■ WHAT IS BEING ASKED ■
Pick each line containing "table" out of the records.

■ Collected data ■
################

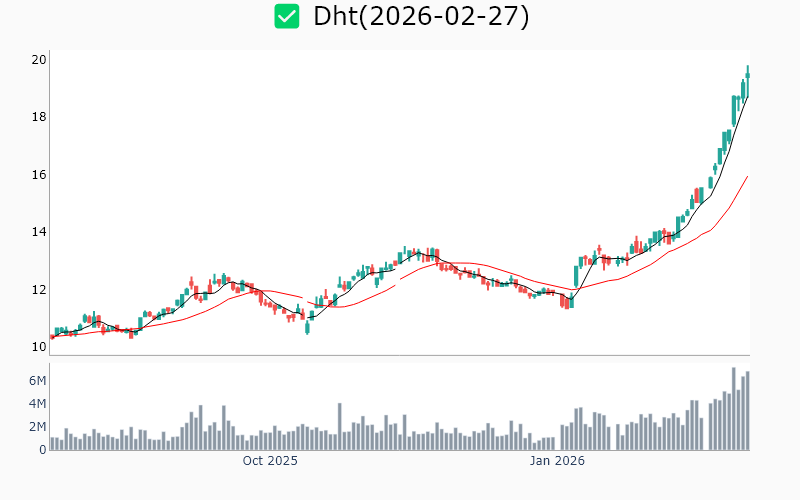800x500 pixels.
Task: Click the right end of red moving average line
Action: click(747, 177)
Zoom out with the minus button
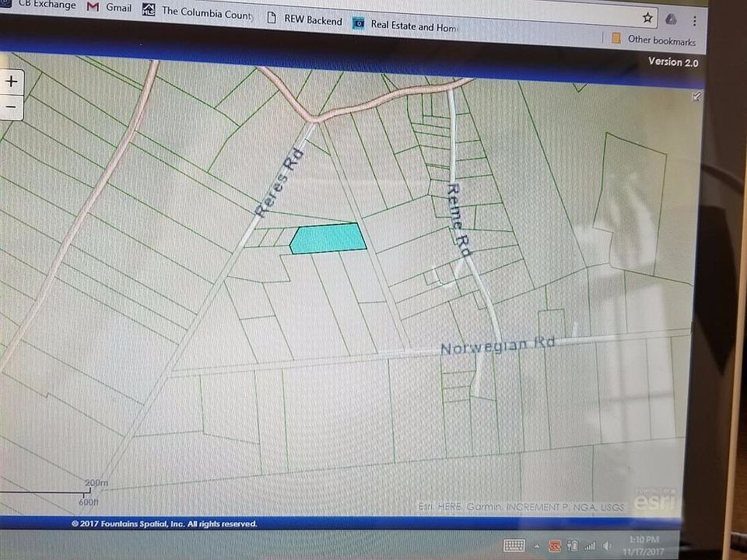 (x=12, y=107)
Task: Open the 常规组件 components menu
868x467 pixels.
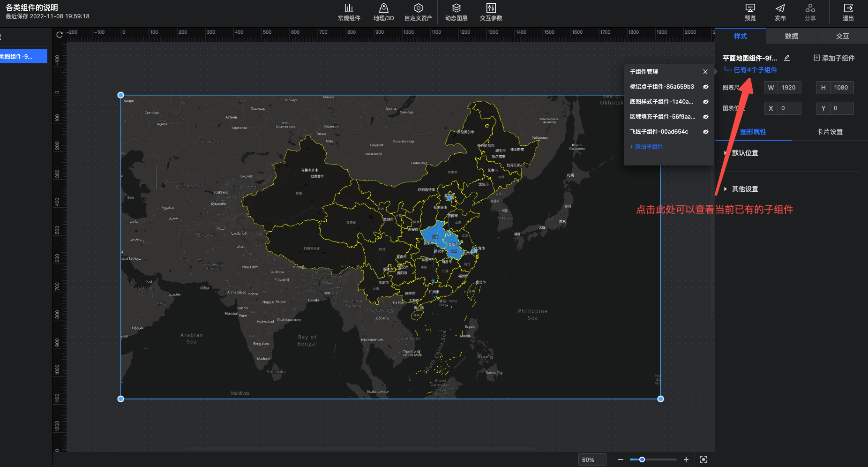Action: [349, 12]
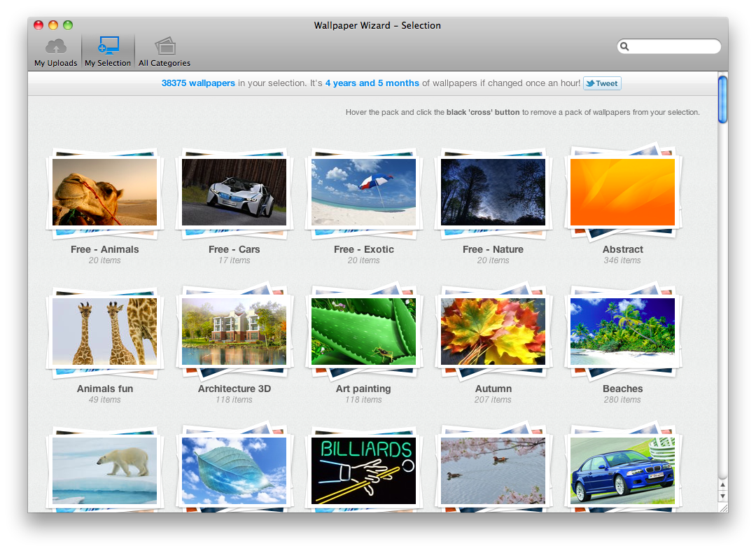
Task: Select the My Selection monitor icon
Action: [108, 47]
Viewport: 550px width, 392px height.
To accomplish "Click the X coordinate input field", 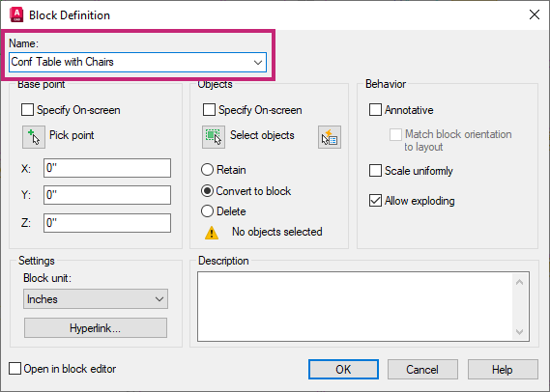I will coord(107,168).
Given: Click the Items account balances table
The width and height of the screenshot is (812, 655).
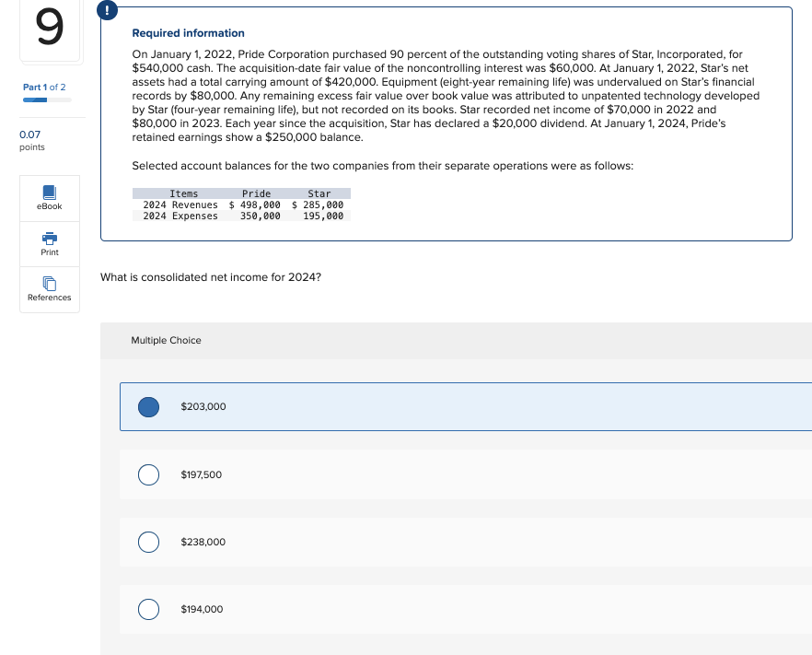Looking at the screenshot, I should [x=241, y=204].
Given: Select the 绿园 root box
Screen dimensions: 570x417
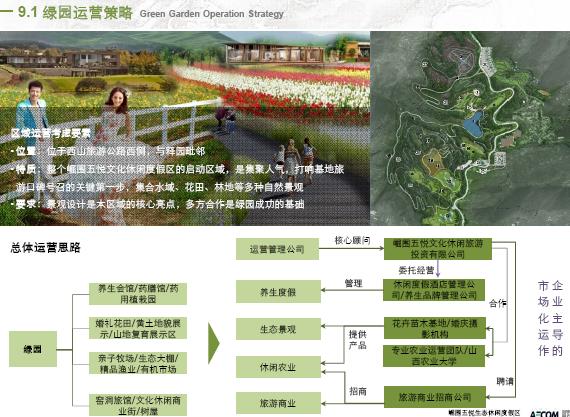Looking at the screenshot, I should [33, 349].
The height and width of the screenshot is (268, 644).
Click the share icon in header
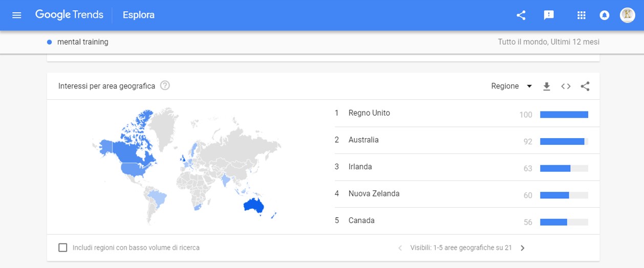coord(521,15)
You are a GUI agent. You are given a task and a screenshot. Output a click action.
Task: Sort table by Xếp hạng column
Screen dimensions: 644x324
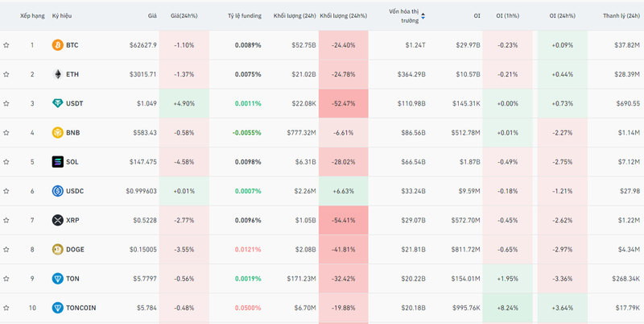click(x=32, y=16)
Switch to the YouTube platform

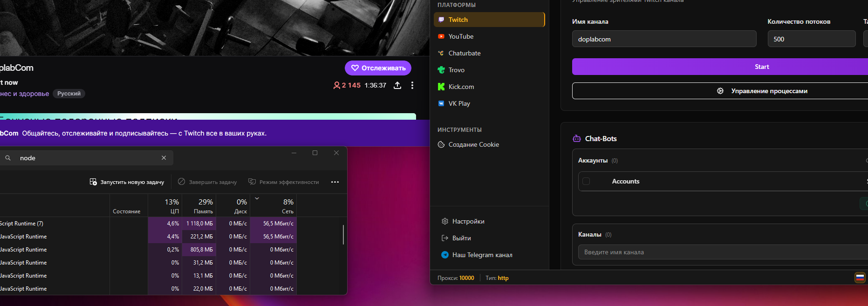(x=460, y=36)

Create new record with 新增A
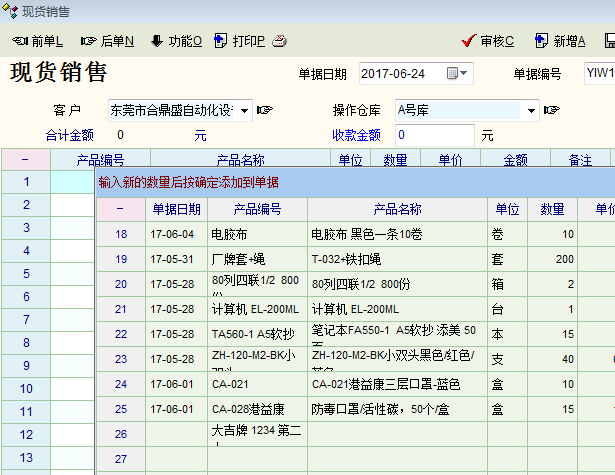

################

■ FINISHED TASK ■
Given: Click the Items account balances table
Task: Sort table by Xếp hạng column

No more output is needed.